- [ЧТО СДЕЛАТЬ]
(1) Выпишите из текста об имени всех людей, о чьих словах или мыслях сказано, что этот человек говорил, писал или утверждал.
(2) Продолжите текст об имени, начав сразу после его последнего предложения.

- [ТЕКСТ ДЛЯ ЧТЕНИЯ]
* * * * * * * * *
О. Сергий Булгаков, продолжая этот мотив, утверждал, что всякое имя таит в себе антиномию: алогически логического, невыразимо выражаемого. Имя, по Булгакову, делает явной энергию вещи: то, что именуется, трансцендентно, а то, чем оно именуется, принадлежит миру. Так имя становится мостом между ноуменом и феноменом, между Богом и творением. Оно соединяет сущность и ее проявление, неся отпечаток троичности мира.

Митрополит Антоний Сурожский говорил, что на небесах каждому человеку будет дано тайное имя, которое знает один Бог и которое содержит в себе человеческую тайну. Он напоминал, что мы называем детей в честь святых, чтобы быть достойными их имени. Имя это не просто звуковое означение, это звуковое опредмечивание. Если именование придает существованию контур, то забвение имени лишает его энергии.

Многие традиции запрещают произносить имя врага: сказанное слово становится частью нашей вселенной.

Сегодня имя правителя стало тотемом. Каждый репортаж, каждый мем, каждый шутливый эпитет, от «кремлевского пенсионера» до «пересидента», подкармливает миф. Миф действует интуитивно по принципу «имя как энергия»: не называй оппонентов, и они исчезнут; повторяй свое имя, и ты останешься.

Социолог Пьер Бурдье писал, что именование фиксирует иерархии, распределяет признание и власть. Произнося имя, ты признаешь другого участником поля. Молчание, наоборот, выводит оппонента из игры. В юнгианской психологии каждое слово, даже злобное, усиливает так называемую тень персонажа. Витторио Страда писал, что ненависть к диктатору порождает новую форму зависимости от него. Испытывая отвращение, мы все равно остаемся в его орбите.

Истинная стратегия заключается не в сквернословии, а в забвении.

Взять его же оружие значит оборвать этот поток. И если говорить о золотых волосках кремлевского Цахеса, то первым должен быть вырван волосок его имени: последовательно и повсеместно необходимо перестать звать его по имени.

Многие знают, что в православной среде есть так называемая группа «непоминающих», когда христиане объявляют бойкот иерархам, откровенно выступающим против Евангелия и принципов его, велегласно нарушающим каноны «единой, соборной и апостольской» церкви. Как правило, их протест выражается в том, что за богослужением их имен не произносят и вычеркивают из поминальных синодиков.

Как мне кажется, это недостаточная мера. Имя не должно звучать не только в молитве, общецерковной и домашней. Его не стоит произносить на кухнях, в статьях, в личных беседах. Причем важно исполниться тотальным равнодушием к имени, которое сам диктатор демонстрировал к своим оппонентам. Это не призыв к расчеловечиванию, к прозвищам или грубым эпитетам. Они лишь приумножают зло и заставляют светлые сердца тускнеть. Речь о дисциплине памяти: уйти от одержимости именем того, кто уже давно как личность растворился в своем титуле. Сокрытие имени обезоруживает гегемона, потому что имя — это энергия. Любые эмоциональные эпитеты, которыми мы окрашиваем его имя и статус, будут работать на построение империи его имени. Его имя должно быть растворено до нейтральности и тотального равнодушия. Мы тем самым деконструируем миф и культ личности через анализ ее структур.
* * * * * * * * *
- [ИСХОДНЫЕ ДАННЫЕ]

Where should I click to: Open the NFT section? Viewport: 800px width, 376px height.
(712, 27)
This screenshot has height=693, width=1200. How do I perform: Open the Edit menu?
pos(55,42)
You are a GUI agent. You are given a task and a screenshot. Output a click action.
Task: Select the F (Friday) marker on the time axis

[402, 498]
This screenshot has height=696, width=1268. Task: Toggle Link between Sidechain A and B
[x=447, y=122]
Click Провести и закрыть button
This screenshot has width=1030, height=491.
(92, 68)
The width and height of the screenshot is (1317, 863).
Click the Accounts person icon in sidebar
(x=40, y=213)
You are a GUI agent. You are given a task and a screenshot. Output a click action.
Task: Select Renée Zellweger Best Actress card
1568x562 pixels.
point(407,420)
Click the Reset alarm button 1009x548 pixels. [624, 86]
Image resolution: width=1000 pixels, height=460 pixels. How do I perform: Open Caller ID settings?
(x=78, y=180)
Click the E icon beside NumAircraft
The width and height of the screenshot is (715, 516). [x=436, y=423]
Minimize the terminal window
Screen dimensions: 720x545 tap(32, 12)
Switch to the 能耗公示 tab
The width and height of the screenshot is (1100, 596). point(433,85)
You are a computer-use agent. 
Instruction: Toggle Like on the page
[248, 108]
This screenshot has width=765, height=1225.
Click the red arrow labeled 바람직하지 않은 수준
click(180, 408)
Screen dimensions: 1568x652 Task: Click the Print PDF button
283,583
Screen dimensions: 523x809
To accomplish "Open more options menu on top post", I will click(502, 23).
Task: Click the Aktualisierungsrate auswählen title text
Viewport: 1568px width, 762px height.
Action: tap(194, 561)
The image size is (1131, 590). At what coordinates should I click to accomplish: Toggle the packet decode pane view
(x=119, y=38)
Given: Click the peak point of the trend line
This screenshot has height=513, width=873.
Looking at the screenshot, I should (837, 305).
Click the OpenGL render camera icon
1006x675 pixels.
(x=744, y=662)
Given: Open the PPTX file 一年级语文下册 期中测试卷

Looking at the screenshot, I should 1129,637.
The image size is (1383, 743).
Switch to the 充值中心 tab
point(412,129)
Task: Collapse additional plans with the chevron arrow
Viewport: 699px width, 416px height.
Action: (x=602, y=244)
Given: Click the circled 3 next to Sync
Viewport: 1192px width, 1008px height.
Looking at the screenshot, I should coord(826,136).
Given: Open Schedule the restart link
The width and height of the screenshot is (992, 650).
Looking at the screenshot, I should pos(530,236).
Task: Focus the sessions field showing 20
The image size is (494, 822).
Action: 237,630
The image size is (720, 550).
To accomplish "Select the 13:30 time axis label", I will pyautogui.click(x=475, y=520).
* * * * * * * * *
- [ОТВЕТЫ ПО ПУНКТАМ]
(1)
о. Сергий Булгаков
митрополит Антоний Сурожский
Пьер Бурдье
Витторио Страда

(2)
Это акт гражданского суверенитета и неповиновения, но лишенный ненависти, что делает духовно защищенным самого суверена. Забвение как действие предполагает не «забыть навсегда», как мы понимаем, это физически и психологически невозможно. Речь о другом: вынести фигуру за пределы культурного внимания и исторической одержимости, превратить ее в «без вести пропавшего» именно как публичный символ.

Социологический «волосок»: иллюзия стабильности

В социологическом измерении «волосок» — убежденность общества, что только этот правитель способен обеспечить порядок. В первые годы правления, говорят тогдашние опросы, его рейтинг не падал даже после крупных катастроф: гибели «Курска», терактов на Дубровке и в Беслане. Одобрение держалось в районе 70–80%.

Социологи и политологи называют это неформальной «социальной сделкой»: граждане меняют политические свободы на рост доходов и ощущение безопасности, а позже на величие и возвращение имперского образа национального достоинства. Голодные 1990-е породили страх безвластия и варварского капитализма, и новая власть стала казаться спасительной.

Однако этот «волосок» тоже надо вырвать.

Социальная стабильность не может вечно строиться на тревоге о будущем и молчаливом обмене. Люди на «горячей линии» в декабре 2025 года сквозь цензурные барьеры жаловались на пенсии, транспорт и медицину, что показывает: вера в него как в универсального спасителя тает. Переставши называть его хранителем порядка и вырвав золотой волосок «иллюзии стабильности», общество увидит, что социальный мир может и должен созидаться и регулироваться не самовластной личностью, а свободно мыслящими и действующими людьми, из которых этот мир и состоит.

Социологический «волосок» держится на постоянном воспроизводстве фигуры центра. Он питается тем, что миллионы людей ежедневно соотносят свою жизнь с одним и тем же символическим узлом: «а что он сказал», «а что он решил», «а как он ответил», «ну ему виднее». Реальный способ вырвать этот волосок начинается с децентрализации внимания.

Не бойкот новостей как таковых, но сдвиг фокуса.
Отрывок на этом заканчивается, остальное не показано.